> **Task brief**:
Please rewrite the items starting with the line that contains "You are a GUI" and going on through the end of the items, switching "click action" to "tap action" and keeping everything else the same. Leave the pictures out of your answer.

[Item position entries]
....................
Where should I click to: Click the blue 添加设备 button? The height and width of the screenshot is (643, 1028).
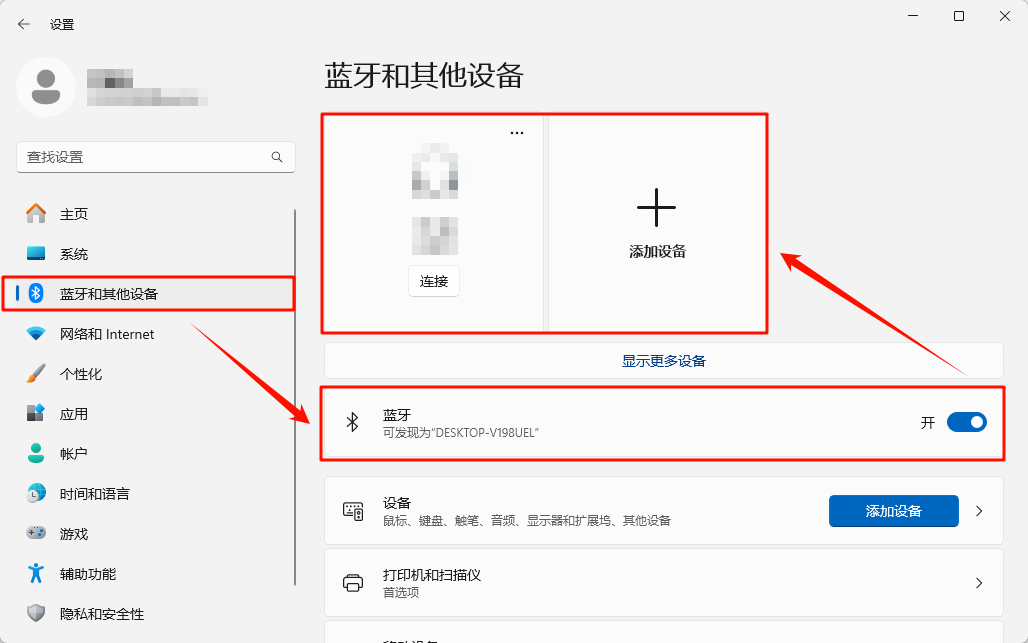(893, 511)
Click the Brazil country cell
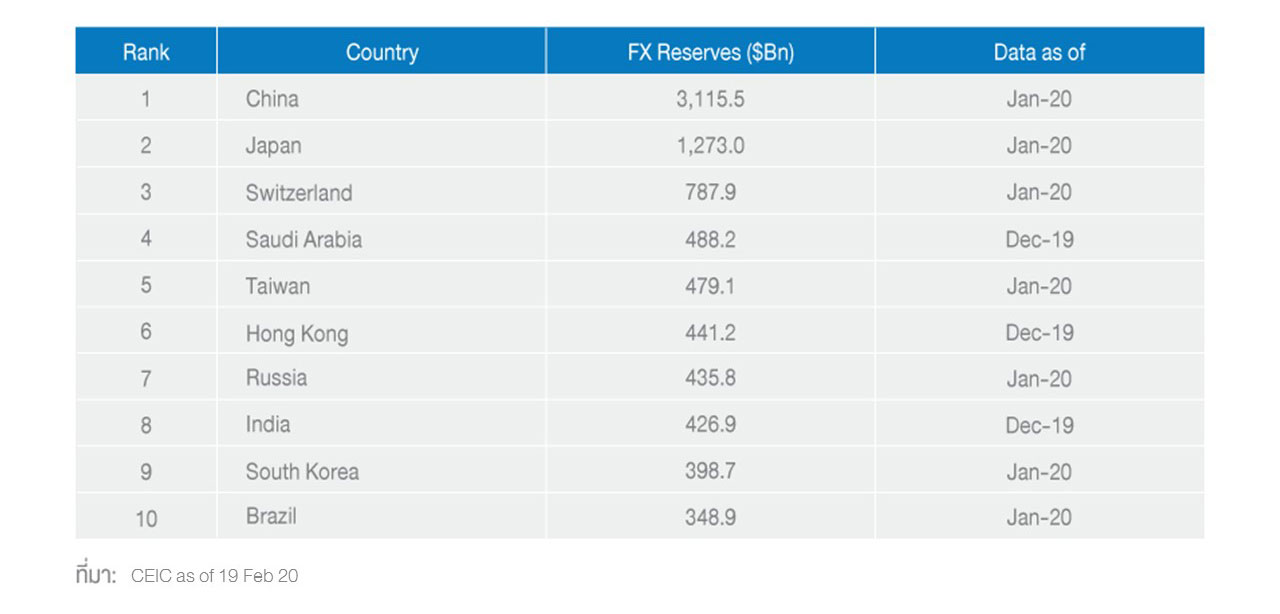The width and height of the screenshot is (1280, 614). [x=271, y=517]
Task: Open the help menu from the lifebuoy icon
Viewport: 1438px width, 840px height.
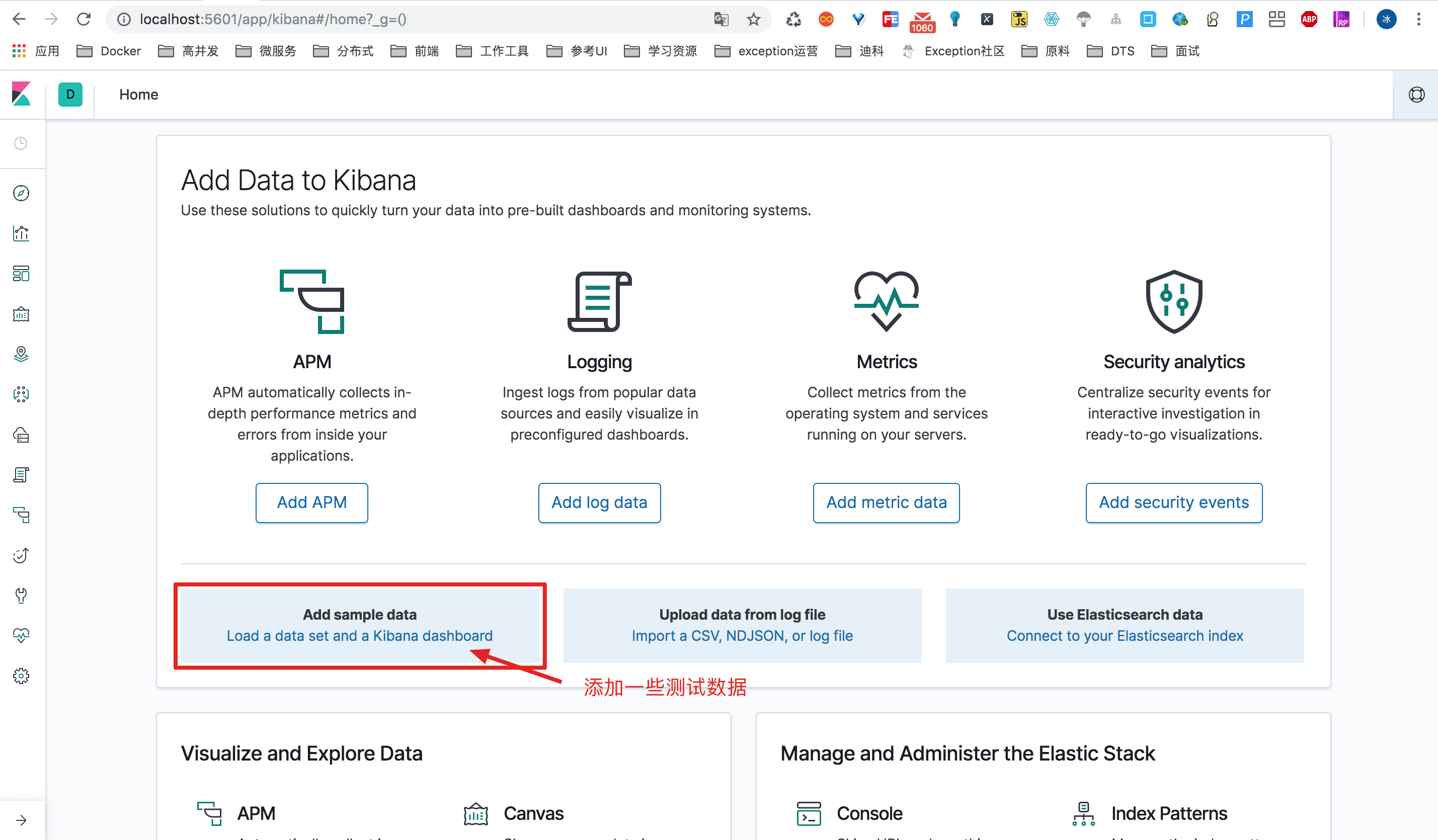Action: click(1416, 95)
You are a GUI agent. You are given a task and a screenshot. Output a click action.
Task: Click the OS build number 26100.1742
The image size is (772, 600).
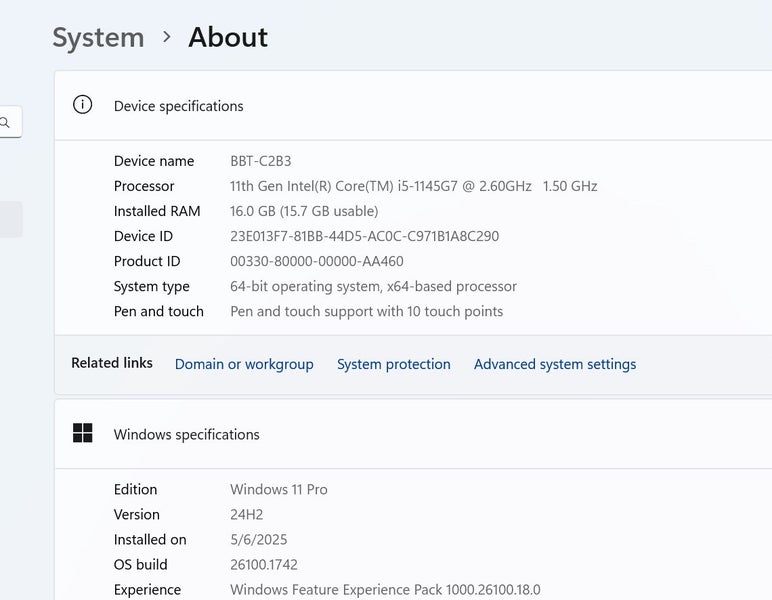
....................
> **Solution to the problem**:
You are a GUI agent. You are given a task and a screenshot. Output a tap action.
Task: Click the OS build number 26100.1742
The image size is (772, 600).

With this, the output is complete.